In the case of an individual, the maximum penalty is $11,000, or imprisonment for 6 months, or both and a further $5500 penalty may apply for each day the offence continues.

The NSW Police may also issue on-the-spot fines to individuals of

  • $1,000 for breach of a public health order
  • $3,000 for participating in an outdoor gathering of more than 2 people
  • $500 for failure to comply with a direction to wear or carry a mask for those aged 18 years or older
  • $80 for failure to comply with a direction to wear or carry a mask for those aged 16 or 17 years of age
  • $40 for failure to comply with a direction to wear or carry a mask for those aged 15 or younger
  • $5000 for failure to comply with the obligation to answer questions asked by a contact tracer, provide your name and contact details to a contact tracer, and provide true and accurate information to a contact tracer
  • $5000 for failure to comply with obligations to self-isolate if you are diagnosed with COVID-19, including staying at home or in hospital, as determined by a doctor, nurse or paramedic;  providing details of contact with other persons and places you have visited; and complying with NSW Health guidelines 
  • $5000 for failure to comply with obligations to self-isolate if you are a close contact of a person diagnosed with COVID-19, including staying at home up to 14 days, as determined by a doctor, nurse or paramedic; submitting to testing for COVID-19; and complying with NSW Health guidelines.
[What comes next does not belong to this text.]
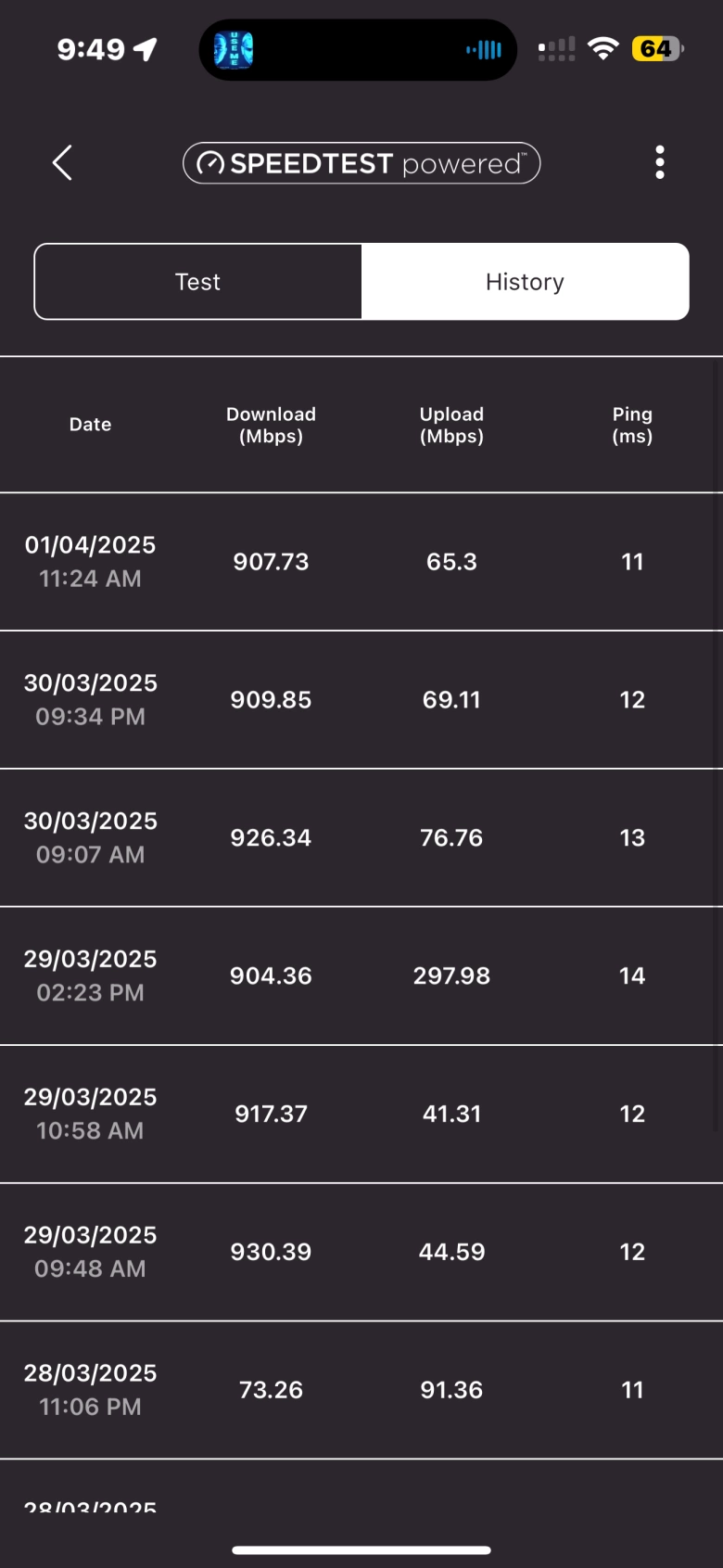Image resolution: width=723 pixels, height=1568 pixels.
Task: Tap the Date column header
Action: (90, 425)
In the case of any corporation, the maximum penalty is $55,000 and a further $27,500 penalty may apply for each day the offence continues.

Businesses that do not allow employees that can reasonably work from home to do so face a fine of up to

  • $10,000 for corporations
  • $2,000 for individuals. 

Reporting a breach of the rules

You can report any person failing to follow these rules to Crime Stoppers

Who needs to wear a mask

At home or visiting other households

You do not have to wear a face mask at home.

NSW Health strongly recommends wearing face masks if you are unable to physically distance from people you do not live with.

Removing your mask to communicate with someone

You can take off your face mask when you need to communicate with someone who is deaf or hard of hearing and seeing the mouth is essential.

It is important to keep 1.5 metres apart, where practicable. 

Visiting residents in aged care

Residents in an aged care facility are not required to wear masks, but all visitors and staff must wear a mask.

People who wear traditional or religious garments

Even if you wear traditional or religious garments, you still need to wear a fitted face mask in the designated settings. 

There are face masks available that can be worn with traditional and religious garments. If you are wearing a face covering, like a veil or scarf, it is recommended that you wear your face mask underneath. 

The face mask needs to fit securely around your face and be designed or made to be worn over the nose and mouth to provide the wearer with protection against infection. 

Refusing entry to a premises

If a person refuses to wear a face mask at a premise, the occupier of the premises may refuse entry to that person. It is a matter for the occupier of each premises to exercise judgement on what is appropriate for their premises and for the well-being of their staff and customers.

If an occupier intends to refuse entry, they should be familiar with the exceptions and speak to the person to understand their circumstances.

Penalties for breaching a public health order as a Covid Rule Breaker

The NSW Police may issue on-the-spot fines to individuals who

  • breach a public health order 
  • fail to comply with a direction to wear a mask.